### Action item:
Answer these questions from the passage about the Huleh below.
1. With whom does the writer fall into conversation while moving about the sites?
2. In what decade were the original lake and swamps drained?
3. Which organization formed around a campaign to salvage part of the wetlands as a nature reserve?

### Excerpt:
»»

A site of rapid and repeated change, the Huleh raises plenty of questions – and generates numerous explanations. As I move about the different sites, I fall into conversation with ecologists, farm workers, historians, casual visitors. At every turn, people shape stories to explain what happens here, and how and why – stories people tell themselves, stories they tell others, stories to correct, stories to distract, stories to reaffirm.
In a complex landscape such as the Huleh, even the smallest interventions can have multiple and unexpected consequences. Major changes – such as draining the original lake and swamps in the 1950s – have obvious impacts, but even here the effects can be more complex and extensive than is immediately apparent. Numerous problems arose following the drainage of the valley, including subsidence, underground peat fires, and nutrient overload in the Sea of Galilee, leading to toxic algal bloom in the nation’s major fresh water supply. This, at least, generated a strong enough consensus to promote active restoration of open water in areas where the land had become unfarmable. But draining the lake had other consequences. The Society for Protection of Nature in Israel, for example, formed around a campaign to salvage part of the wetlands as a nature reserve. Neighbouring communities were allocated farming rights on the drained land – and so became invested in its future even as its agricultural promise failed to materialise. The stories that were created in the act of drainage had their own powers of cause and effect that worked alongside, and amplified or altered, its material implications.

««

### Provided data:

»»

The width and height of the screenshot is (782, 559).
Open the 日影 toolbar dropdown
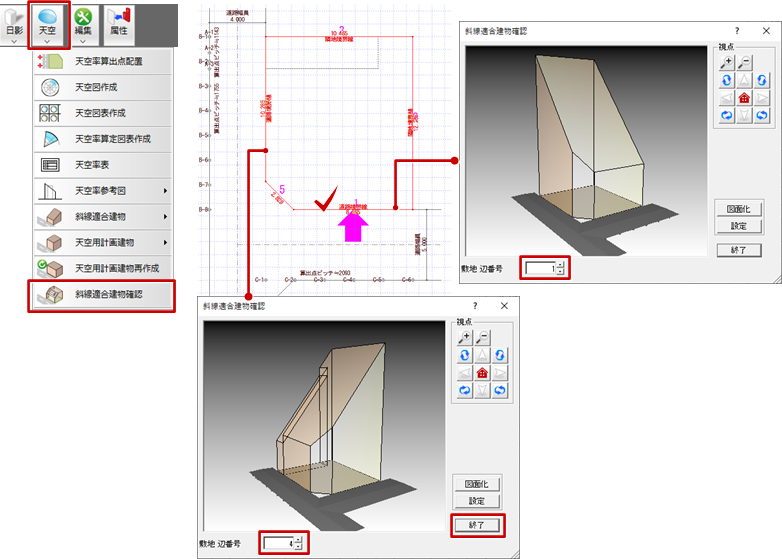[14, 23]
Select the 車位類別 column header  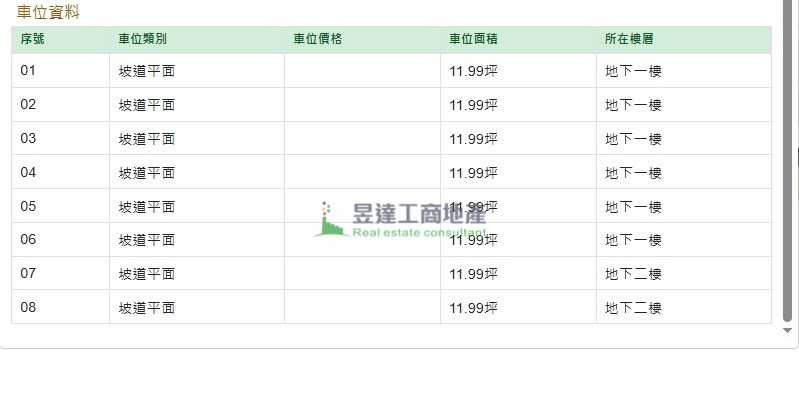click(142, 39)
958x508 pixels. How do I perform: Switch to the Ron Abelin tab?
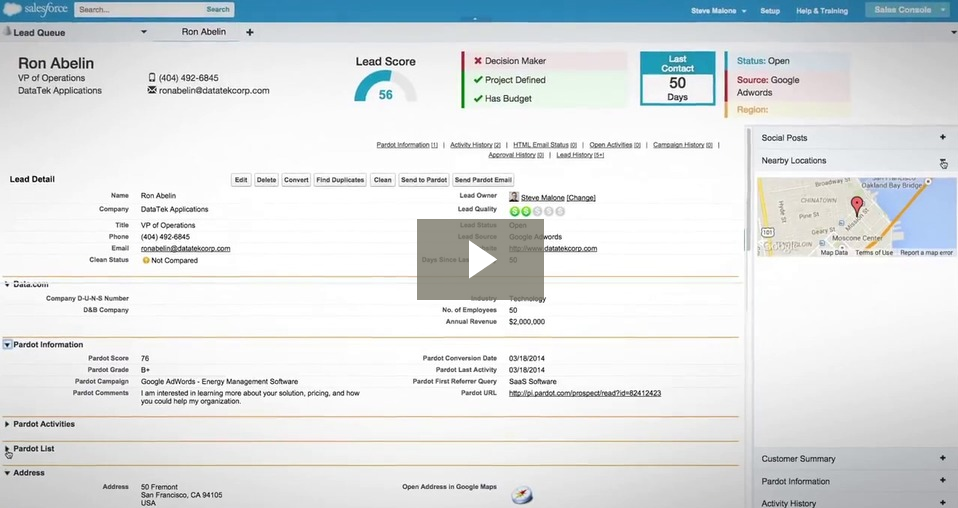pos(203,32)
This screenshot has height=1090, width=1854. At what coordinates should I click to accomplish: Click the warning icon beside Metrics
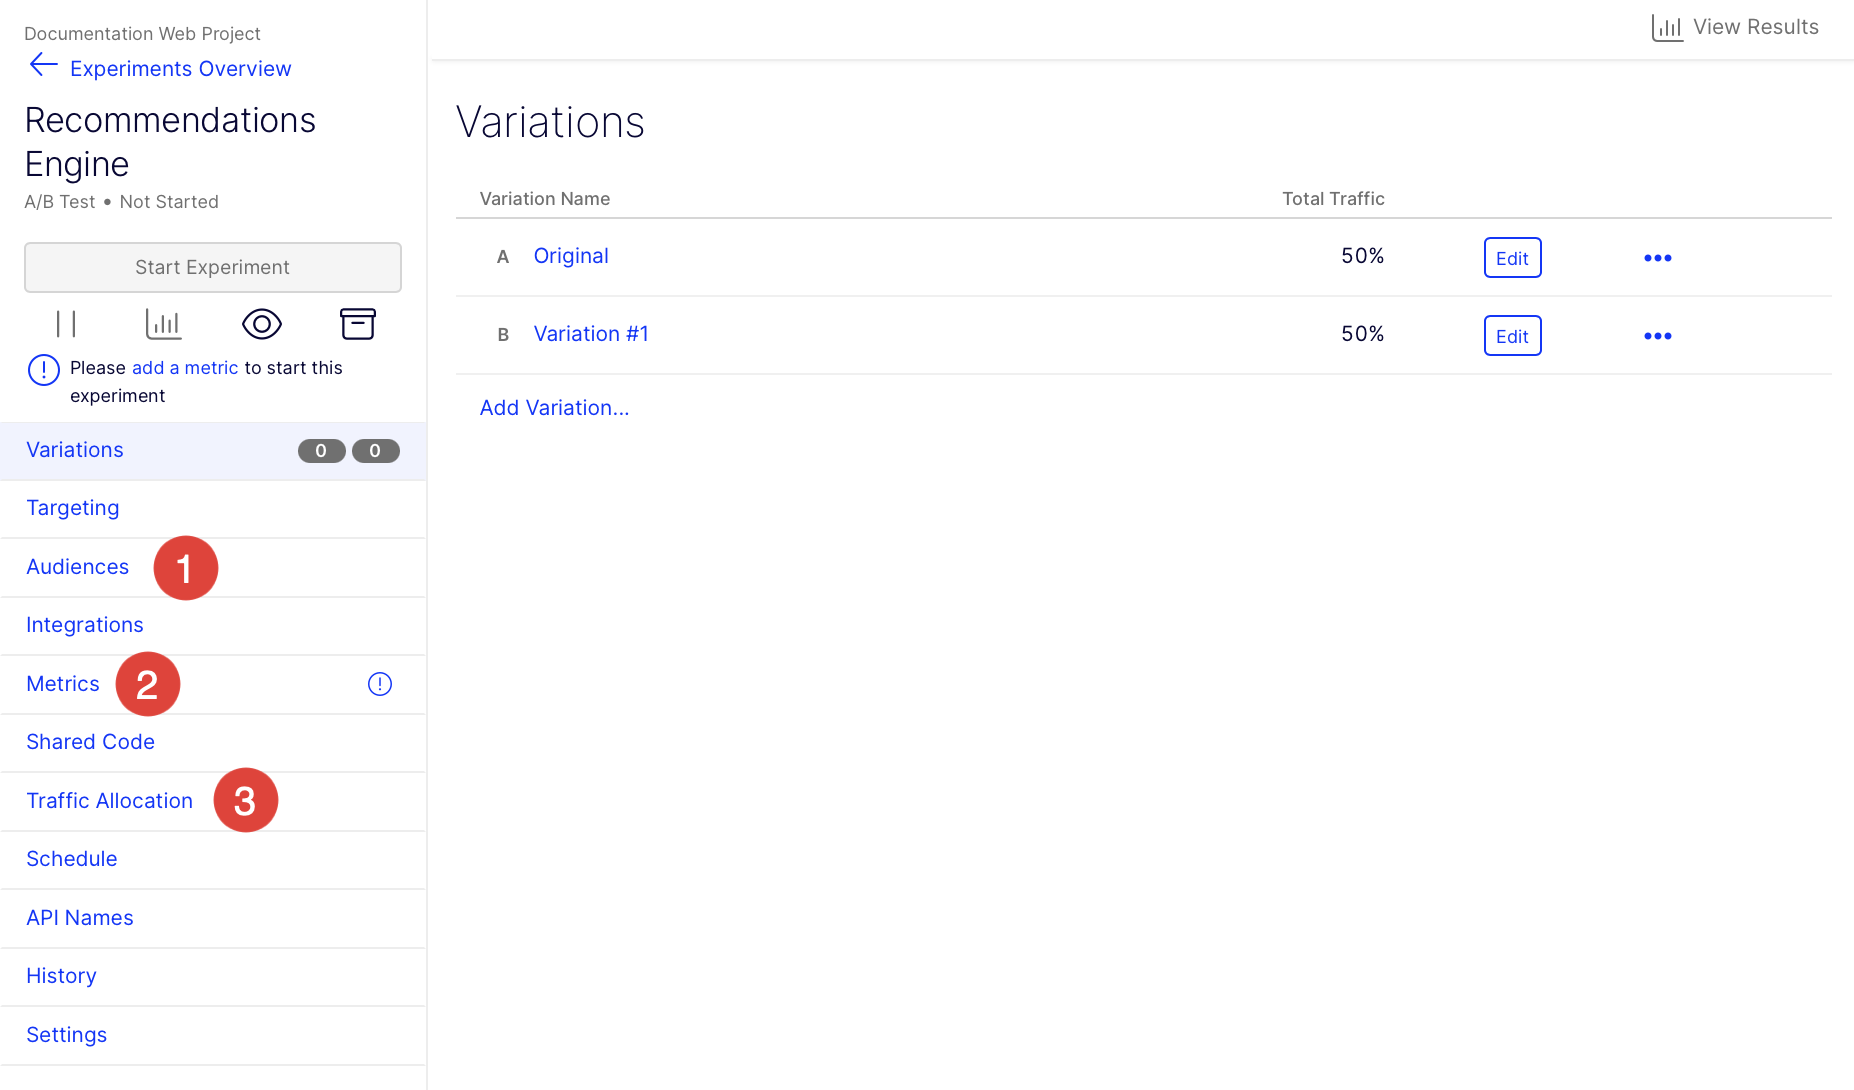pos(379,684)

««

### Solution for this exercise:
1. Ecologists, farm workers, historians, and casual visitors.
2. The 1950s.
3. The Society for Protection of Nature in Israel.